Animal Collective’s Time Skiffs: Cool Dad Music

By Lauren Larking

Animal Collective is local. Kind of.

Members Noah Lennox (Panda Bear) and Josh Gibb (Deakin) attended Boston University and Brandeis respectively. Other members David Portner (Avey Tare) and Brian Weitz (Geologist) did not. But the birth of Animal Collective dates back way before the college years, when they all met in various grade schools across Baltimore and started playing music together in their mid-teen years. 

Time Skiffs dropped on February 4th and fans (cool dads, sad college kids, single millennial pretentious men?) weren’t holding their breath for it. The band’s best and most well-known album Merriweather Post Pavilion released in 2009 has left fans disappointed with many of the releases since. Thankfully, Time Skiffs is so much better than expected.

The album, the band’s first in over six years, contains nine quintessential Animal Collective style songs that lead a psychedelic and eclectic experience. Genre jumping and soundscaping their way onto the alternative music radar, the band declined to be defined by just one thing. Mixing harmonies on top of compiled guitar, drums, piano, and any other noise occasionally thrown in for good measure, Animal Collective constructs worlds of their own. Pitchfork placed Time Skiffs in their “Best New Album” section, which both admirers and adversaries of the music review site found notable. Pop in your headphones, dim the lights, and shut your lids before immersing yourself in a world as layered and experimental as scissors and box hair dye in the communal dorm bathroom. 

Coming in at 3:56, “Dragon Slayer” is one of the shorter songs on the album. The echoey electric guitar and slightly distorted vocals mash to make a solid first record. It’s a bit repetitive, but inventive enough to keep monotony at bay. It bleeds into “Car Keys,” which was originally performed as a two-in-one with “Dragon Slayer” at festival appearances. “Car Keys” keeps you on your toes with melodic harmonies in the chorus and what I could only pin down as a xylophone leading the verses. 

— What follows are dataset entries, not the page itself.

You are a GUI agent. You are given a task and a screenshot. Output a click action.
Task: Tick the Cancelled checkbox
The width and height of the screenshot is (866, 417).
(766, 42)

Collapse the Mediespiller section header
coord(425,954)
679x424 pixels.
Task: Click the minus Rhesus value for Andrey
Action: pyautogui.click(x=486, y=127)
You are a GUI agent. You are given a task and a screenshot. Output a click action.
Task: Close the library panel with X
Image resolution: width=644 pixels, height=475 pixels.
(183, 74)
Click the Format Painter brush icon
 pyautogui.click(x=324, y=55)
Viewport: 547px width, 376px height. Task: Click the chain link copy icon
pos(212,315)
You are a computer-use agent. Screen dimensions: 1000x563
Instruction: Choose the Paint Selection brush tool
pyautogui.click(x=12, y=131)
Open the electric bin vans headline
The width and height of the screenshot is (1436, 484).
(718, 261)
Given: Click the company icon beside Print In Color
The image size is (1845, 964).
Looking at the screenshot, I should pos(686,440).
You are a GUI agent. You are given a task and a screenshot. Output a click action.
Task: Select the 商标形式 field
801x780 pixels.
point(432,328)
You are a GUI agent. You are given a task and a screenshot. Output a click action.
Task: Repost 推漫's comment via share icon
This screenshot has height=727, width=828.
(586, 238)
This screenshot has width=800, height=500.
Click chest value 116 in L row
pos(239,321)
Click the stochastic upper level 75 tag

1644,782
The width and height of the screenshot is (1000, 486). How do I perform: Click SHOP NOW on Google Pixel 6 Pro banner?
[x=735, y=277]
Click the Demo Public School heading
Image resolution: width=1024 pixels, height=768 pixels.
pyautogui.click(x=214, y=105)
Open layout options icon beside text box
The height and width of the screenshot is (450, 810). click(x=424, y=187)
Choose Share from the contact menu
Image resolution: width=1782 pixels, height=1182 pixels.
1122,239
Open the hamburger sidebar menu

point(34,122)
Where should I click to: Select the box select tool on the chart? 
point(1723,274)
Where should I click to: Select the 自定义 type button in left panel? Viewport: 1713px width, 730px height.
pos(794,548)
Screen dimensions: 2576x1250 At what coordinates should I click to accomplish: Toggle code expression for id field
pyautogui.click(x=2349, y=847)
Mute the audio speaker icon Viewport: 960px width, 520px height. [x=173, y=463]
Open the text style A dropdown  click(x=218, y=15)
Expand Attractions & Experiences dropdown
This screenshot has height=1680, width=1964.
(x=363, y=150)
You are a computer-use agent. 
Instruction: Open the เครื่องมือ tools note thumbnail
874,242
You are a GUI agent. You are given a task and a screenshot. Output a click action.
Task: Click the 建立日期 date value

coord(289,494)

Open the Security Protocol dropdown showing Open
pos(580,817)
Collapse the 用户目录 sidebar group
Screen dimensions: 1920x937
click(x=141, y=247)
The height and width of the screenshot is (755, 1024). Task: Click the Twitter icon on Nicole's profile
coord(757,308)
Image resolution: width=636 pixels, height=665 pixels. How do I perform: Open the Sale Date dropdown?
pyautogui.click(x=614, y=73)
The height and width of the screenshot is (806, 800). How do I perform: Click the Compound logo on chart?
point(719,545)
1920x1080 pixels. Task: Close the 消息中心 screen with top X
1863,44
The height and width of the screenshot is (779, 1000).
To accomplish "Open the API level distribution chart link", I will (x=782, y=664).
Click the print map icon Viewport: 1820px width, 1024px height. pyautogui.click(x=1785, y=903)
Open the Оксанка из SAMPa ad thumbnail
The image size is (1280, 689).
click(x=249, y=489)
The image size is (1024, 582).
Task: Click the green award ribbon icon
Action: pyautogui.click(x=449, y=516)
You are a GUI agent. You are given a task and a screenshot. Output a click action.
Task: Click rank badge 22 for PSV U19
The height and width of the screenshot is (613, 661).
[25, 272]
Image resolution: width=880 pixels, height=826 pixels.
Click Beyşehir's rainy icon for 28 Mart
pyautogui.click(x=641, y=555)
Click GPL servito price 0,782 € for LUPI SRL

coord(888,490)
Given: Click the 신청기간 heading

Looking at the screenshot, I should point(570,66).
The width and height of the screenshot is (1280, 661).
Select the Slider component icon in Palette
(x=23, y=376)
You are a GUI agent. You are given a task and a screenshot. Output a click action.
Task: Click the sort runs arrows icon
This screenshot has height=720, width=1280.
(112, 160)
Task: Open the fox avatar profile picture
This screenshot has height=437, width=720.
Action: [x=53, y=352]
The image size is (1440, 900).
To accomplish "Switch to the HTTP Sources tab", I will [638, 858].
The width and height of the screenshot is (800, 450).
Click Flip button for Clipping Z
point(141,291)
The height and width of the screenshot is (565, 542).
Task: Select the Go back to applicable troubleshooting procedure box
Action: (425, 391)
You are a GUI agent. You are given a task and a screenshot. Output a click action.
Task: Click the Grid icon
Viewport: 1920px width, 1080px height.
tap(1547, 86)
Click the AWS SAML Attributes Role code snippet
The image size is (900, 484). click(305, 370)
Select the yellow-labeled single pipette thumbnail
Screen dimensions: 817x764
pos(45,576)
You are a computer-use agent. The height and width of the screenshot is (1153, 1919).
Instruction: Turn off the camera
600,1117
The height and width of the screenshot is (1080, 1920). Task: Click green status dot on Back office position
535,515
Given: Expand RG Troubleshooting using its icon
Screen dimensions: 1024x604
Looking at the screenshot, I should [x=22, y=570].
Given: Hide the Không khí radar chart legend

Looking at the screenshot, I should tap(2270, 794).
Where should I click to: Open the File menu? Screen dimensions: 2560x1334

“Prester John” is a six minute stand out. And surprisingly, only the third longest running song on the album. Racking up the most Spotify streams thus far, it seems to be a fan favorite. Take the Twilight soundtrack and dropkick it two hundred years into the future. Sporadic and imaginative piano paired with a witty drum beat makes for some audible gold on this track. According to History Today, Prester John is a famous medieval Christian figure who may or may not have existed. I think that’s the point. I think.

Animal Collective morphs almost fully into the Beach Boys in “Strung with Everything.” Except this beach is in a parallel universe where the waves crash upside down and the sun is slightly green. It’s melodious yet blunt, restrained, yet in your face. A bit too long for its own good though. “Walker” is a funky twist on a pop song and appears to be another fan favorite. It’s upbeat and quicker in a way many of the other records on the album are not. “Passer-by” is slow but genuine, but not as notable. It’s similar in vibes yet topped by the following track.

All roads lead to “Royal and Desire” which hits a home run. It’s just over 5 and ½ minutes, but it really should go on forever. It has some of the most beautiful harmonies and lyrics on Time Skiffs. It constructs an unhurried daydream that makes you appreciate the music you didn’t understand in the first eight songs and love the music you did even more. Ending the song and album with “And we’ll always come ‘round” is teardrop worthy. 

Time Skiffs is audibly sexy, swift, and smart. Animal Collective continues making contemplative and experimental music for contemplative and experimental people– And cool dads.